### [GIVEN INSTRUCTION]
Reproduce the whole passage below on self-belief and mindset myths, word for word.

### [DOCUMENT EXCERPT]
····················

Yet belief is so important, and in fact is step one of the 9 steps of leadership I write about in Unlikely Leaders. Everything starts with belief. It fortifies us. It gives us hope.

If your belief in yourself is low, these mindset myths might be the reason. Let’s uncover some of them and see what reframe might be more empowering.

Mindset Myth 1.
I need proof from my own life that I can do this, before I even start

How many times have you wondered whether something new might be possible for you, and then you stop that train of thought and ignore the bubble of excitement or awe, because you look back through your history and think it’s not possible?  We constantly judge our present ability through how we did in the past. If you want to be more visible at work, with this mindset you’ll not take opportunities to speak or express a counter view. You’ll think about your experience or the last time you tried that and it wasn’t a success, and give up.

I know it’s a popular wisdom that ‘past predicates future’ – but this is not the Truth. Don’t look to the past. Stand in your most powerful present and act from there. Build your new belief brick by brick through the actions you take. This then grows belief and creates a powerful future.

The new mindset might be:

Every day is a new chance to explore and live a larger life. Every day I can take a new step that builds my belief and abilities.”

····················

### [MATERIAL]
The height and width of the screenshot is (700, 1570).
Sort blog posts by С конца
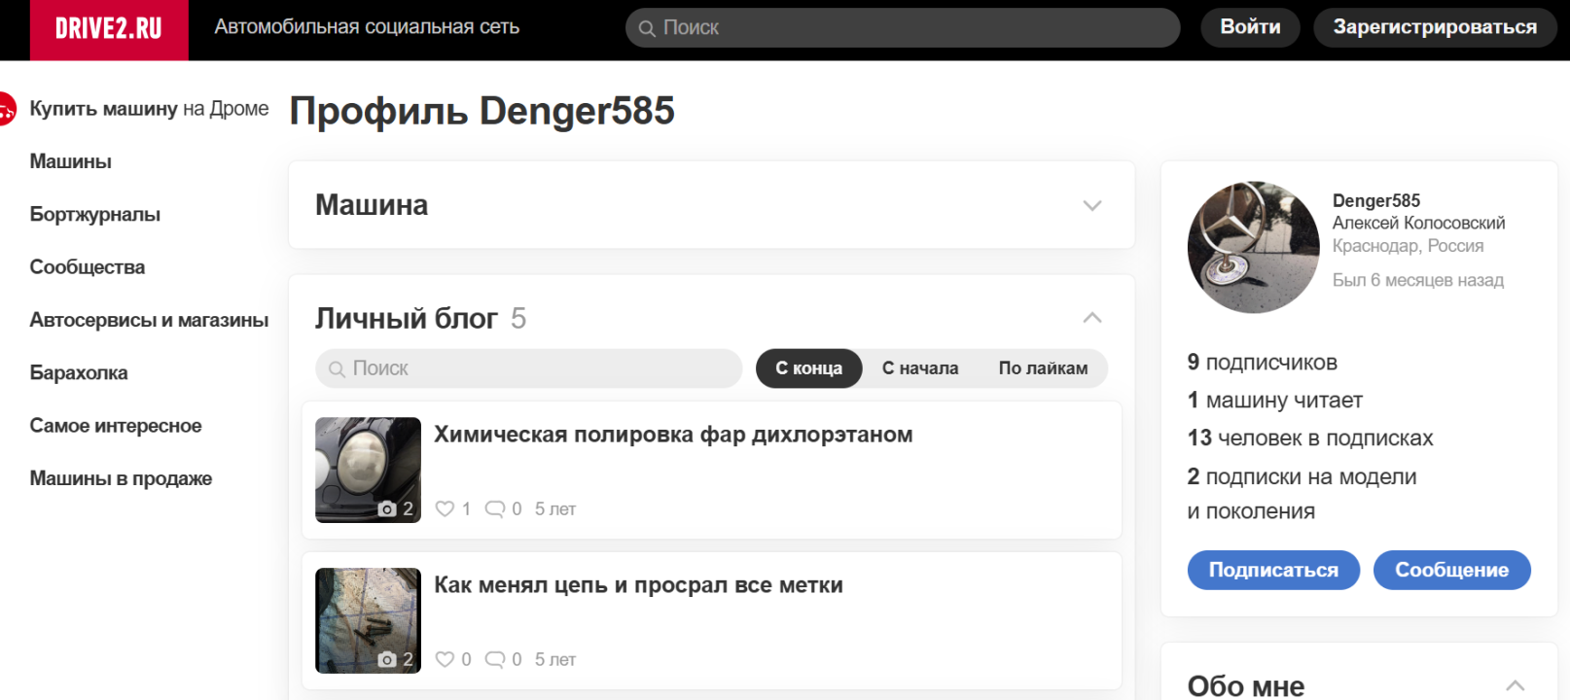tap(808, 368)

····················

### [THE OUTPUT]
Yet belief is so important, and in fact is step one of the 9 steps of leadership I write about in Unlikely Leaders. Everything starts with belief. It fortifies us. It gives us hope.

If your belief in yourself is low, these mindset myths might be the reason. Let’s uncover some of them and see what reframe might be more empowering.

Mindset Myth 1.
I need proof from my own life that I can do this, before I even start

How many times have you wondered whether something new might be possible for you, and then you stop that train of thought and ignore the bubble of excitement or awe, because you look back through your history and think it’s not possible?  We constantly judge our present ability through how we did in the past. If you want to be more visible at work, with this mindset you’ll not take opportunities to speak or express a counter view. You’ll think about your experience or the last time you tried that and it wasn’t a success, and give up.

I know it’s a popular wisdom that ‘past predicates future’ – but this is not the Truth. Don’t look to the past. Stand in your most powerful present and act from there. Build your new belief brick by brick through the actions you take. This then grows belief and creates a powerful future.

The new mindset might be:

Every day is a new chance to explore and live a larger life. Every day I can take a new step that builds my belief and abilities.”